三菱UFJの畔柳信雄社長も同日の全国銀行協会長としての記者会見で、「円満かつ全面的に解決したのは最善の結果」と話した。住友信託幹部も「ようやく和解にこぎつけることができた」と胸をなで下ろす。
旧UFJに、リスクを冒してまで住友信託との統合をけって旧三菱との統合を選ぶことに走らせたのは、巨額の不良債権問題だった。だが、三菱UFJ、住友信託ともに不良債権処理や公的資金の返済に区切りをつけ、今となってはそれも過去の話。双方とも「法廷闘争が長引けば、企業イメージが悪化するだけ」と和解の道を探り始めた。
しかし、突っ張りあってきた中でどちらも自分からは降りられない。株主代表訴訟で訴えられる危機感も増すなか、和解案を東京高裁が先月下旬に示したのは「渡りに船」だった。
和解金額の25億円は、住友信託の一審での請求額の40分の1、二審と比べても4分の1だ。畔柳社長は「早期に円満かつ全面的に解決する金額としては妥当」と会見で述べた。金額以外の具体的な和解内容は明らかにされていないが、M&Aの専門家の間には、今回の金額が「同様のケースでの目安になる」との見方も出ている。
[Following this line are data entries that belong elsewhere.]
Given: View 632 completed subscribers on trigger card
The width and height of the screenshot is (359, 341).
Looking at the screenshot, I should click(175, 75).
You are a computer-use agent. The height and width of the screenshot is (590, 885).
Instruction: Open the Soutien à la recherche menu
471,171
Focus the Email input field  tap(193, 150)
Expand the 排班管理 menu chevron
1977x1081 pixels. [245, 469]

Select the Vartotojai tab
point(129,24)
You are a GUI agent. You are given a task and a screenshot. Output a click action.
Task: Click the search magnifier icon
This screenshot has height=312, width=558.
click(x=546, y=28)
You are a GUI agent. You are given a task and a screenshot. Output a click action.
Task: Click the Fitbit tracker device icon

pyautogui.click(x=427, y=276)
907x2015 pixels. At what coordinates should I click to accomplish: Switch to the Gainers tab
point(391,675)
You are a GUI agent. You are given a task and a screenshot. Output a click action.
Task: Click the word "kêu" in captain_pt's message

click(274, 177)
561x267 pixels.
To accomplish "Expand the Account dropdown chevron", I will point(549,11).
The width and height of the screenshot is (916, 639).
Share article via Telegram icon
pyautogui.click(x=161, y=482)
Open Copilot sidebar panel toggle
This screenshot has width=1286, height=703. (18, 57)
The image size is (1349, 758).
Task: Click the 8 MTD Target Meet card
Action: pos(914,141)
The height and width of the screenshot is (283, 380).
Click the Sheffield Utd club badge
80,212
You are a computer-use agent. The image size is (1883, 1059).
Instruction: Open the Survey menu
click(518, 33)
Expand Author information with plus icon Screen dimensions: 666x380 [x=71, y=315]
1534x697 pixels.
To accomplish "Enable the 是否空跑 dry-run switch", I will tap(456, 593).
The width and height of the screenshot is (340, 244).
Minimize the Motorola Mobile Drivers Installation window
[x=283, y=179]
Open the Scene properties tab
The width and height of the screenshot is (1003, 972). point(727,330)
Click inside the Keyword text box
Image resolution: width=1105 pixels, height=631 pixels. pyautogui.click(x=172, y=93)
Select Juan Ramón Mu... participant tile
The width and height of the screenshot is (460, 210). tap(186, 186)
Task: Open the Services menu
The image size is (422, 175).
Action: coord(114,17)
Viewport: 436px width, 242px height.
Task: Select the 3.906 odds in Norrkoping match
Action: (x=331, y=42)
M&Aに詳しい池田裕彦弁護士は「統合準備にかかった実損額を超す賠償が認められたことには意義がある。金額も双方にとって公平感がある」と指摘する。
一方で、和解金の算定根拠は具体的に示されず、中川秀宣弁護士は「日本では独占交渉権が侵害された場合の損害がいくらであるのか明確でなかった。今回の訴訟で示された金額の根拠を解明していくことが必要だ」と話す。